(Nathan Dumlao/Unsplash)

The little boy shouts “To infinity and beyond!”
and asks “Where the heck is infinity?”
and “Is a googol bigger than a gazillion?”
and “How can there be a biggest number?
Doesn’t the whole entire world have room

for 1 or 2 or 3 more?”
and “How can there be something littler than zero?”
She tells him: snowflakes, grains of sand, chess moves,
broken promises, teardrops and raindrops,
stars and universes, seeds in dandelion puffs

floating in a summer breeze.

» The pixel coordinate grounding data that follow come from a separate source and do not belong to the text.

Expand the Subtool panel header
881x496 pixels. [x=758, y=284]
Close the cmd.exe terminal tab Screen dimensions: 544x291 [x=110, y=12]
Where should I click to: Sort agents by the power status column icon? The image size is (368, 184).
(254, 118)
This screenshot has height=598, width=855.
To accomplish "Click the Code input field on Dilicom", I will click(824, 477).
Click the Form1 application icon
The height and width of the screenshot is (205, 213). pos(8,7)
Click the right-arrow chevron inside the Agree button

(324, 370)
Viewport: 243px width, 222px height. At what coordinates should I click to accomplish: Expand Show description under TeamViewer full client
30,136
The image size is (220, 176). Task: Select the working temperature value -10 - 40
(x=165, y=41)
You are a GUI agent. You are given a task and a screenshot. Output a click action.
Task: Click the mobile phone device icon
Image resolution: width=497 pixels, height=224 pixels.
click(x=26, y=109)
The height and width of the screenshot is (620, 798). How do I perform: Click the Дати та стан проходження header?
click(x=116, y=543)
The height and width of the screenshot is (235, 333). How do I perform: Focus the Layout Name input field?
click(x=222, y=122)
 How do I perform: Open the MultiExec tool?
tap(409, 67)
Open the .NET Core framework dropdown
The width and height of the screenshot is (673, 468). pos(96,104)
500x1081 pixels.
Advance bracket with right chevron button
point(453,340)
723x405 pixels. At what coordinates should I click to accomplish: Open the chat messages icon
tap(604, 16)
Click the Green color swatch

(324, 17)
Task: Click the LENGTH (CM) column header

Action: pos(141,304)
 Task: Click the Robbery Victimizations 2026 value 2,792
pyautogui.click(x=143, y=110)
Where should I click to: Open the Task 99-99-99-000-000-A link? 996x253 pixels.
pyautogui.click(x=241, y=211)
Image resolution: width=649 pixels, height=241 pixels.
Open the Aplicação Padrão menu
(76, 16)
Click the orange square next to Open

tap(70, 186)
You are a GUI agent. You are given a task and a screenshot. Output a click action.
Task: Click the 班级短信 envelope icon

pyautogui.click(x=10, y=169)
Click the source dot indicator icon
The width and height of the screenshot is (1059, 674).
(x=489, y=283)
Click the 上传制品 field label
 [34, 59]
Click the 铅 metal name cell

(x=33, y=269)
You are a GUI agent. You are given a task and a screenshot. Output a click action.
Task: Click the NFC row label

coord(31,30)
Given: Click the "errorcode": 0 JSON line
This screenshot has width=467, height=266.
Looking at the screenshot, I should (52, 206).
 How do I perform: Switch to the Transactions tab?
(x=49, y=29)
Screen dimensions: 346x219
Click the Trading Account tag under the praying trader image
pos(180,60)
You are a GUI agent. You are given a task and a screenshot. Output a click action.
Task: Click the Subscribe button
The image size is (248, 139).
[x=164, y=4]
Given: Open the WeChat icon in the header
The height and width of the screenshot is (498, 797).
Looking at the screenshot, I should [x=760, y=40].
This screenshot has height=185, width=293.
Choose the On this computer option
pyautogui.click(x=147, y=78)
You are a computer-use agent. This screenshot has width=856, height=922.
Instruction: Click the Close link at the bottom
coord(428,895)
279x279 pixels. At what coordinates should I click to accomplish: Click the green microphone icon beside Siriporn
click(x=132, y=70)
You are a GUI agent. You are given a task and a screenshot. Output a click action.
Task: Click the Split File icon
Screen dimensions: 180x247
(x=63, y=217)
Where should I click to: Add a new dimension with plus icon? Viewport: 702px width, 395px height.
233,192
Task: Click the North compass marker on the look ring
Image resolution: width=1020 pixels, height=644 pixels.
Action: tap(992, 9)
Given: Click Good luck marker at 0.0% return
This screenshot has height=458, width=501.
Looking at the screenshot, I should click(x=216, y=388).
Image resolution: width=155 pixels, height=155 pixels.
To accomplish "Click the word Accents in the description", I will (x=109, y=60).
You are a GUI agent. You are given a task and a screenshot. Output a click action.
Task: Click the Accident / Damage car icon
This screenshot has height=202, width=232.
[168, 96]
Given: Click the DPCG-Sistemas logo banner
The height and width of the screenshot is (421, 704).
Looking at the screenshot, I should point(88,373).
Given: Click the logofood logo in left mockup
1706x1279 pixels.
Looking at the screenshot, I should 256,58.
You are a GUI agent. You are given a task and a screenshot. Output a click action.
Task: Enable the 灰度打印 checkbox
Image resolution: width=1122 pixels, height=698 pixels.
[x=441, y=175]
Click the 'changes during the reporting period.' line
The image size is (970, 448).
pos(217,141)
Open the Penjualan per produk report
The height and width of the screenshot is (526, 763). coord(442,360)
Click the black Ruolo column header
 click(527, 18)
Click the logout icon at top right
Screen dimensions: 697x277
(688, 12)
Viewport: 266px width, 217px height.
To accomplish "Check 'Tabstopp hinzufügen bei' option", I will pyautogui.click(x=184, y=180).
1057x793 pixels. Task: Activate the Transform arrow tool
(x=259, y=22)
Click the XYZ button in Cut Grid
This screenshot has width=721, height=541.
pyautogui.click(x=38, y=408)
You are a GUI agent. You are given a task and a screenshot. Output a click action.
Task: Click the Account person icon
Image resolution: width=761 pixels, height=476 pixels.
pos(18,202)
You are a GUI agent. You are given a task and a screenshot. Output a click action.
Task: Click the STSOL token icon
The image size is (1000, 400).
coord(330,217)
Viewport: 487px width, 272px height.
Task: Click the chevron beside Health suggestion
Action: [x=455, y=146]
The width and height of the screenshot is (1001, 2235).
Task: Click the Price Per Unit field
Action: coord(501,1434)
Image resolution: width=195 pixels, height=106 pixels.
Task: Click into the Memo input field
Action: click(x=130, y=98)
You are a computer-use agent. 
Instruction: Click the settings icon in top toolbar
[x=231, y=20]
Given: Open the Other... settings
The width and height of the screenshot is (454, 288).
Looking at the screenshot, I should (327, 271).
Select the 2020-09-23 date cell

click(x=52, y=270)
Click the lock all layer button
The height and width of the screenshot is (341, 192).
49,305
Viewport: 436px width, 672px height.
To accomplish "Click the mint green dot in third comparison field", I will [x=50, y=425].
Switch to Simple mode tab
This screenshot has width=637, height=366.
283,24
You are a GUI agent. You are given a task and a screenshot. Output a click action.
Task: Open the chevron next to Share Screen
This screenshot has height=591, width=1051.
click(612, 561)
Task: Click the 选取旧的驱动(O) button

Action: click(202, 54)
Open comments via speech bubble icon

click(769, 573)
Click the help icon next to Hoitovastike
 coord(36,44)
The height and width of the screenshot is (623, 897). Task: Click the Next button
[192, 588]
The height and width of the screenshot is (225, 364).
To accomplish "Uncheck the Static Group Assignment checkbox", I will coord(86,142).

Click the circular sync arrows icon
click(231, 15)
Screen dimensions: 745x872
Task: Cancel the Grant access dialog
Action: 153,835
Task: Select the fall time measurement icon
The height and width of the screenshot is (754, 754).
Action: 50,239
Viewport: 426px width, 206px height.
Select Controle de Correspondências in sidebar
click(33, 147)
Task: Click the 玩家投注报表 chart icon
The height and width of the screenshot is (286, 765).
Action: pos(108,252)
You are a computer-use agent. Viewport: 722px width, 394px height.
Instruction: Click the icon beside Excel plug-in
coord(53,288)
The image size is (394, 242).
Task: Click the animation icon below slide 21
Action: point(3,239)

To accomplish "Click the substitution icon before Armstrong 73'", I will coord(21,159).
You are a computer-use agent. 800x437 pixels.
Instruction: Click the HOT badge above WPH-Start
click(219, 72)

All jumbled together.
He closes his eyes. “I’m trying to see a gazillion
gazelles!” She wonders how math people can talk
to each other when they can’t even agree
on whether a billion is a million millions

or a thousand millions. “False friends,” they say.
She closes her eyes and sees—tears
flowing over broken promises,
becoming part of the air,
drizzling back up into the clouds,
and showering down again next January
in a googol’s worth of raindrops—

plus 1 or 2 or 3.
She doesn’t know what
to tell the boy
about zero.

Judy Brackett Crowe lives in the California foothills of the northern Sierra Nevada. Her poems have appeared in Fish Anthology 2022, California Fire & Water, EPOCH, the Maine Review, Commonweal, Midwest Review, Cloudbank, Subtropics, Innisfree Poetry Journal, and elsewhere. She is author of The Watching Sky (Cornerstone Press, 2024) and Flat Water: Nebraska Poems (Finishing Line Press, 2019).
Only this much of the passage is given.